- About this exercise
Please print the data that follows, keeping every line exact.

---- Supplied information

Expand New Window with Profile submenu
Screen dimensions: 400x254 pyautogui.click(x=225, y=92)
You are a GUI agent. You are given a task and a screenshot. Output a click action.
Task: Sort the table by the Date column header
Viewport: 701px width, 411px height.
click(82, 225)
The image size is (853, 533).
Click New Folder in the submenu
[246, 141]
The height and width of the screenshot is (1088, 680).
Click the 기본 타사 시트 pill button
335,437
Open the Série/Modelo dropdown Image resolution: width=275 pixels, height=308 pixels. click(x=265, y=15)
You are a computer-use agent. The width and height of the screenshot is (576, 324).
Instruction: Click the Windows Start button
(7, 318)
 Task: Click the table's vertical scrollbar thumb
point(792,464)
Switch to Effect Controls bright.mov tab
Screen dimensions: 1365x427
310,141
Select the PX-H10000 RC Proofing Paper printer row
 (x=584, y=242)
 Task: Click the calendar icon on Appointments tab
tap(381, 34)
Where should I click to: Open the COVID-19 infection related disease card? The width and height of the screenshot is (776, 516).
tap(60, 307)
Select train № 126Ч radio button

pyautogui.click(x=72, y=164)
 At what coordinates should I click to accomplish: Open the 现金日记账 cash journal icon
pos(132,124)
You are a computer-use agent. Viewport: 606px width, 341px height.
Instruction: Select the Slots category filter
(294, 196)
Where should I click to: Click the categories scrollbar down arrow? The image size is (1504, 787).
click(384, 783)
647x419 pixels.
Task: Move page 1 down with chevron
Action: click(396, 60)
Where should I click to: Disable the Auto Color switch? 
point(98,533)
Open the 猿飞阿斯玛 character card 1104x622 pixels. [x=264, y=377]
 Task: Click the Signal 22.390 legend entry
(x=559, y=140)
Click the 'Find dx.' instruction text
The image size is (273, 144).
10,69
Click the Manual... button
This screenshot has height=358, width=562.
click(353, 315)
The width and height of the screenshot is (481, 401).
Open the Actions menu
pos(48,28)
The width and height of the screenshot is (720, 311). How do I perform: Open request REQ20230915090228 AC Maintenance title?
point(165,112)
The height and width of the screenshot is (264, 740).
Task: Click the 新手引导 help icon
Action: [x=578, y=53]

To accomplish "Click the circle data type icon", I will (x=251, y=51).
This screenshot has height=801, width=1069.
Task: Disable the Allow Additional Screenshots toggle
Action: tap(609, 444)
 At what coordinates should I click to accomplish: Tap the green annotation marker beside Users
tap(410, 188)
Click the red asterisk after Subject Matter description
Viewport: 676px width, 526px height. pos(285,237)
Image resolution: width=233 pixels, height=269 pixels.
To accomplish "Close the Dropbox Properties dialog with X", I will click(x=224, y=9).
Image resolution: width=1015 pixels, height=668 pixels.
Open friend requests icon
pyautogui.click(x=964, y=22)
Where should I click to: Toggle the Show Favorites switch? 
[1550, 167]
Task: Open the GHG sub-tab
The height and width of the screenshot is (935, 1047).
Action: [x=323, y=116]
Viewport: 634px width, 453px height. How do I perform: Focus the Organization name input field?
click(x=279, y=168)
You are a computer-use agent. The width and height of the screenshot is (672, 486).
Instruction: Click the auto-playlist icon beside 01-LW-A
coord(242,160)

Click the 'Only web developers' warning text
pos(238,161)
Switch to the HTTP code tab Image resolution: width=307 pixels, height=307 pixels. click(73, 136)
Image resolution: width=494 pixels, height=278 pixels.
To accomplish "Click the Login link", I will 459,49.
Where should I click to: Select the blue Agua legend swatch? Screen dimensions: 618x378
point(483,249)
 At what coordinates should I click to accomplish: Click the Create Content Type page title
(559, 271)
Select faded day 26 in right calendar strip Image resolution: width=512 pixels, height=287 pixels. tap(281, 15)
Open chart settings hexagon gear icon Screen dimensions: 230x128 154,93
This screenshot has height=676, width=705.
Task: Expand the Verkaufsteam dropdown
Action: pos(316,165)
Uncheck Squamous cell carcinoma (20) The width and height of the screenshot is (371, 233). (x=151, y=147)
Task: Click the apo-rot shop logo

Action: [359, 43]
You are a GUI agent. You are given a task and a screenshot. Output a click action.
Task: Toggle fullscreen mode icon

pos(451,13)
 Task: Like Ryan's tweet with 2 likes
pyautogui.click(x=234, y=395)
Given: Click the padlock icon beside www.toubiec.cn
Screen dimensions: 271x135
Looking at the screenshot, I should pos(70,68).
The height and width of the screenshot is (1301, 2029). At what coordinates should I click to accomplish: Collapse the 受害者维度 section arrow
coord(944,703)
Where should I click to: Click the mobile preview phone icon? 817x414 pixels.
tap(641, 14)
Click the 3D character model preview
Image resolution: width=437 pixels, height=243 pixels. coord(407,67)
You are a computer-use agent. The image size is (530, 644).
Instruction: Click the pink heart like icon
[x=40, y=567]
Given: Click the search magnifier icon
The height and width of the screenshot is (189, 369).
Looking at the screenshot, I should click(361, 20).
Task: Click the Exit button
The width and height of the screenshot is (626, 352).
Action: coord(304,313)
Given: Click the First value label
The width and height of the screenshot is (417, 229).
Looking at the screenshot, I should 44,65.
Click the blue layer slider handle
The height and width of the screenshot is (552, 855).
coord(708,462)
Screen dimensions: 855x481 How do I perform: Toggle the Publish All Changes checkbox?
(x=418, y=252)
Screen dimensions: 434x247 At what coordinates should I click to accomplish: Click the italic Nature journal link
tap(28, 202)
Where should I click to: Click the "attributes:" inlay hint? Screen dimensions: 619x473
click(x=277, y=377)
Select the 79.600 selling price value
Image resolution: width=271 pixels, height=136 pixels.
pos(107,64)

--------

- Completed task
Expand New Window with Profile submenu
Screen dimensions: 400x254 pyautogui.click(x=225, y=92)
You are a GUI agent. You are given a task and a screenshot. Output a click action.
Task: Sort the table by the Date column header
Viewport: 701px width, 411px height.
click(82, 225)
The image size is (853, 533).
Click New Folder in the submenu
[246, 141]
The height and width of the screenshot is (1088, 680).
Click the 기본 타사 시트 pill button
335,437
Open the Série/Modelo dropdown Image resolution: width=275 pixels, height=308 pixels. click(x=265, y=15)
You are a computer-use agent. The width and height of the screenshot is (576, 324).
Instruction: Click the Windows Start button
(7, 318)
 Task: Click the table's vertical scrollbar thumb
point(792,464)
Switch to Effect Controls bright.mov tab
Screen dimensions: 1365x427
310,141
Select the PX-H10000 RC Proofing Paper printer row
 (x=584, y=242)
 Task: Click the calendar icon on Appointments tab
tap(381, 34)
Where should I click to: Open the COVID-19 infection related disease card? The width and height of the screenshot is (776, 516).
tap(60, 307)
Select train № 126Ч radio button

pyautogui.click(x=72, y=164)
 At what coordinates should I click to accomplish: Open the 现金日记账 cash journal icon
pos(132,124)
You are a computer-use agent. Viewport: 606px width, 341px height.
Instruction: Select the Slots category filter
(294, 196)
Where should I click to: Click the categories scrollbar down arrow? The image size is (1504, 787).
click(384, 783)
647x419 pixels.
Task: Move page 1 down with chevron
Action: click(396, 60)
Where should I click to: Disable the Auto Color switch? 
point(98,533)
Open the 猿飞阿斯玛 character card 1104x622 pixels. [x=264, y=377]
 Task: Click the Signal 22.390 legend entry
(x=559, y=140)
Click the 'Find dx.' instruction text
The image size is (273, 144).
10,69
Click the Manual... button
This screenshot has height=358, width=562.
click(353, 315)
The width and height of the screenshot is (481, 401).
Open the Actions menu
pos(48,28)
The width and height of the screenshot is (720, 311). How do I perform: Open request REQ20230915090228 AC Maintenance title?
point(165,112)
The height and width of the screenshot is (264, 740).
Task: Click the 新手引导 help icon
Action: [x=578, y=53]

To accomplish "Click the circle data type icon", I will (x=251, y=51).
This screenshot has height=801, width=1069.
Task: Disable the Allow Additional Screenshots toggle
Action: tap(609, 444)
 At what coordinates should I click to accomplish: Tap the green annotation marker beside Users
tap(410, 188)
Click the red asterisk after Subject Matter description
Viewport: 676px width, 526px height. pos(285,237)
Image resolution: width=233 pixels, height=269 pixels.
To accomplish "Close the Dropbox Properties dialog with X", I will click(x=224, y=9).
Image resolution: width=1015 pixels, height=668 pixels.
Open friend requests icon
pyautogui.click(x=964, y=22)
Where should I click to: Toggle the Show Favorites switch? 
[1550, 167]
Task: Open the GHG sub-tab
The height and width of the screenshot is (935, 1047).
Action: [x=323, y=116]
Viewport: 634px width, 453px height. How do I perform: Focus the Organization name input field?
click(x=279, y=168)
You are a computer-use agent. The width and height of the screenshot is (672, 486).
Instruction: Click the auto-playlist icon beside 01-LW-A
coord(242,160)

Click the 'Only web developers' warning text
pos(238,161)
Switch to the HTTP code tab Image resolution: width=307 pixels, height=307 pixels. click(73, 136)
Image resolution: width=494 pixels, height=278 pixels.
To accomplish "Click the Login link", I will 459,49.
Where should I click to: Select the blue Agua legend swatch? Screen dimensions: 618x378
point(483,249)
 At what coordinates should I click to accomplish: Click the Create Content Type page title
(559, 271)
Select faded day 26 in right calendar strip Image resolution: width=512 pixels, height=287 pixels. tap(281, 15)
Open chart settings hexagon gear icon Screen dimensions: 230x128 154,93
This screenshot has height=676, width=705.
Task: Expand the Verkaufsteam dropdown
Action: pos(316,165)
Uncheck Squamous cell carcinoma (20) The width and height of the screenshot is (371, 233). (x=151, y=147)
Task: Click the apo-rot shop logo

Action: [359, 43]
You are a GUI agent. You are given a task and a screenshot. Output a click action.
Task: Toggle fullscreen mode icon

pos(451,13)
 Task: Like Ryan's tweet with 2 likes
pyautogui.click(x=234, y=395)
Given: Click the padlock icon beside www.toubiec.cn
Screen dimensions: 271x135
Looking at the screenshot, I should pos(70,68).
The height and width of the screenshot is (1301, 2029). At what coordinates should I click to accomplish: Collapse the 受害者维度 section arrow
coord(944,703)
Where should I click to: Click the mobile preview phone icon? 817x414 pixels.
tap(641, 14)
Click the 3D character model preview
Image resolution: width=437 pixels, height=243 pixels. coord(407,67)
You are a computer-use agent. The image size is (530, 644).
Instruction: Click the pink heart like icon
[x=40, y=567]
Given: Click the search magnifier icon
The height and width of the screenshot is (189, 369).
Looking at the screenshot, I should click(361, 20).
Task: Click the Exit button
The width and height of the screenshot is (626, 352).
Action: coord(304,313)
Given: Click the First value label
The width and height of the screenshot is (417, 229).
Looking at the screenshot, I should 44,65.
Click the blue layer slider handle
The height and width of the screenshot is (552, 855).
coord(708,462)
Screen dimensions: 855x481 How do I perform: Toggle the Publish All Changes checkbox?
(x=418, y=252)
Screen dimensions: 434x247 At what coordinates should I click to accomplish: Click the italic Nature journal link
tap(28, 202)
Where should I click to: Click the "attributes:" inlay hint? Screen dimensions: 619x473
click(x=277, y=377)
Select the 79.600 selling price value
Image resolution: width=271 pixels, height=136 pixels.
pos(107,64)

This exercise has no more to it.